The Time for Choosing Approaches

About two weeks ago, I was skimming some material on cargo cult science to prepare a facetious argument on the appropriation of Western Culture, and came across one of those interesting footnotes of history: specifically, the Sokal Affair. This led to a spate of curious clicking, and led me to some interesting thoughts about the future of Leftism.

To summarize briefly for those too lazy to click the link, in 1996 Alan Sokal, an NYU physicist, submitted an outright silly paper to the journal Social Text, purporting that quantum gravity is a social and linguistic construct. There are some allegations that this was not done in good faith (I should hope not!), but the fact that Social Text ran it was pretty alarming even so. Sokal contends that this an example of a larger trend in academia, particularly the liberal arts and humanities, to ignore the fundamental teachings of hard science in favor of their own pet navel gazing fantasies theories, postmodernism and the like being particularly problematic.

This raises larger questions about the Academic Left (their terms, not mine), particularly about their understanding of reality (or lack thereof). When the "intellectuals" who have significant influence in the formative years of a large segment of the electorate can't distinguish between fact and fantasy, it makes one sit up and notice. In particular, the left-leaning academics who can make the distinction (scientists in particular) were quite vocal in their concern.

On this issue, at least, I agree with them. At risk of sounding pedantic, there is a large segment of academia verily seeped in mysticism. Postmodernists, linguistic analysts, and whatever other groups advocating half-baked pseudo-theories are almost always quite literally beyond the reach reason. Their beliefs, based in feeling rather than fact, are almost religiously sacrosanct, and cannot be refuted by scientific or logical argument. Individually they are harmless, but the madness of the 1960s and 1970s suggests that together they have the potential to wreak incredible havoc.

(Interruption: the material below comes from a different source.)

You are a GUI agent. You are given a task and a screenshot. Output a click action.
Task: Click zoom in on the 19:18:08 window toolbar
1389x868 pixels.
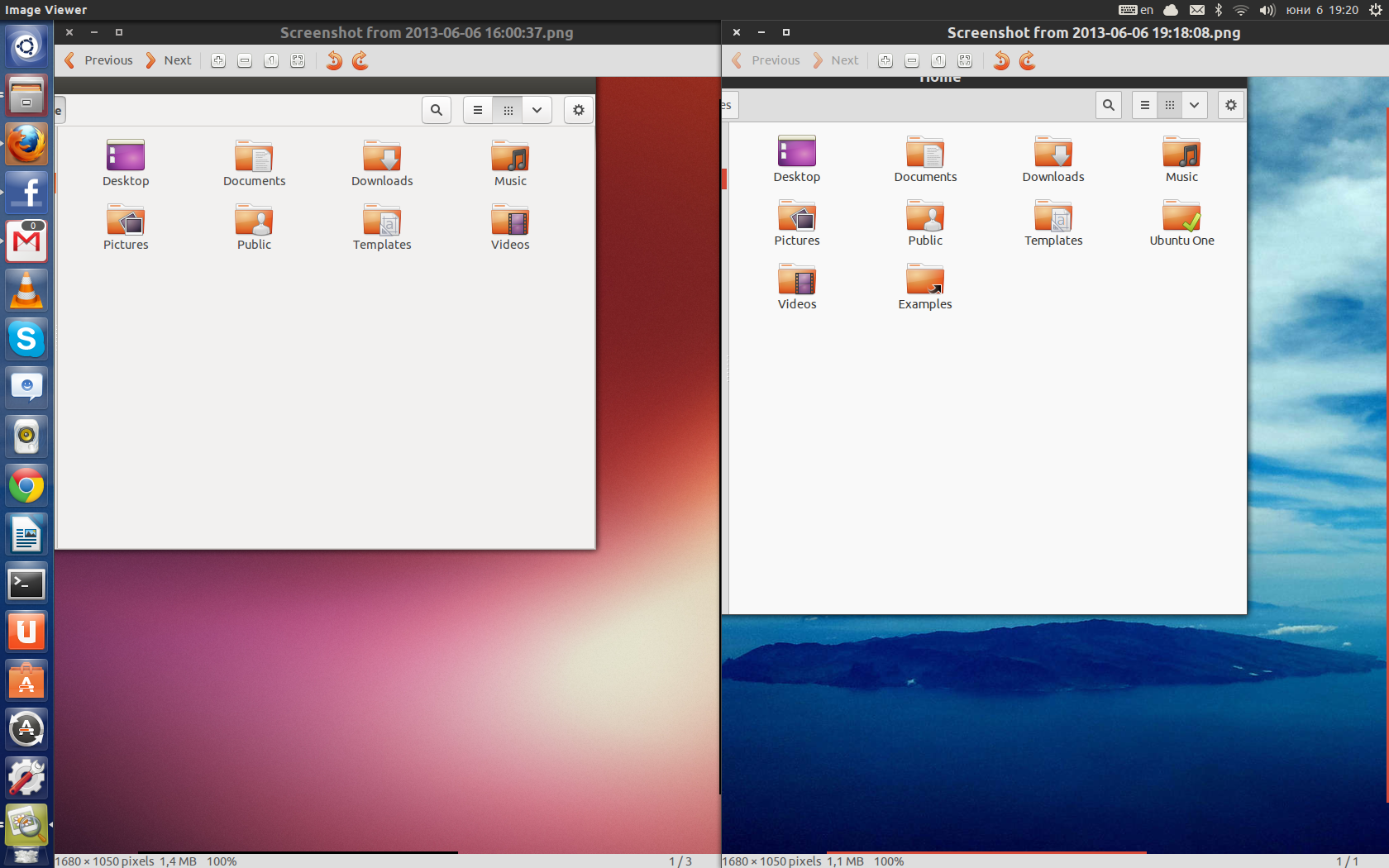[885, 60]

I could argue that this is to be expected of leftism, and to an extent it is, but that overlooks the reasonable leftists, such as Sokal. While they are largely mistaken in their political beliefs, their implicit acceptance of reason means they are at least potentially salvageable. I think there is a major divide in leftist thought, soothed over but still there, between the thinking leftists and the feeling ones. And I think this divide is eventually going to break.

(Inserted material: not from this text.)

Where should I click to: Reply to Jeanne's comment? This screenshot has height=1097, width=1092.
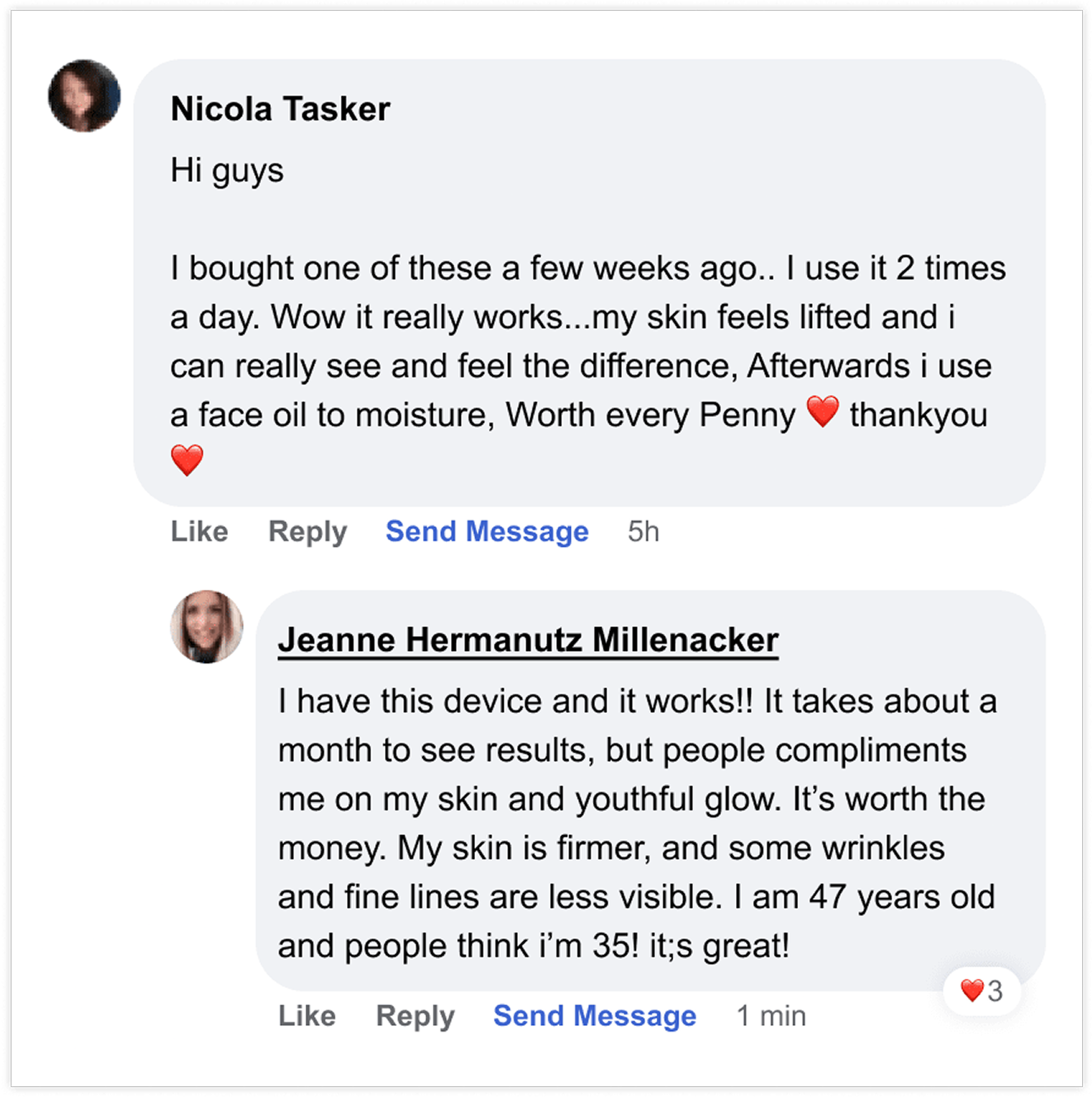(415, 1015)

Ultimately, the thinking leftists are going to have to make a choice: do they accept the facts (that socialism has proven itself a failure, that free markets work better than mixed markets, that personal freedom also requires personal responsibility) or follow others' feelings, back into the world of violent revolution, pseudoscientific mysticism, and the eventual collapse into looting thuggery? Which is it going to be? We'll have to wait to find out.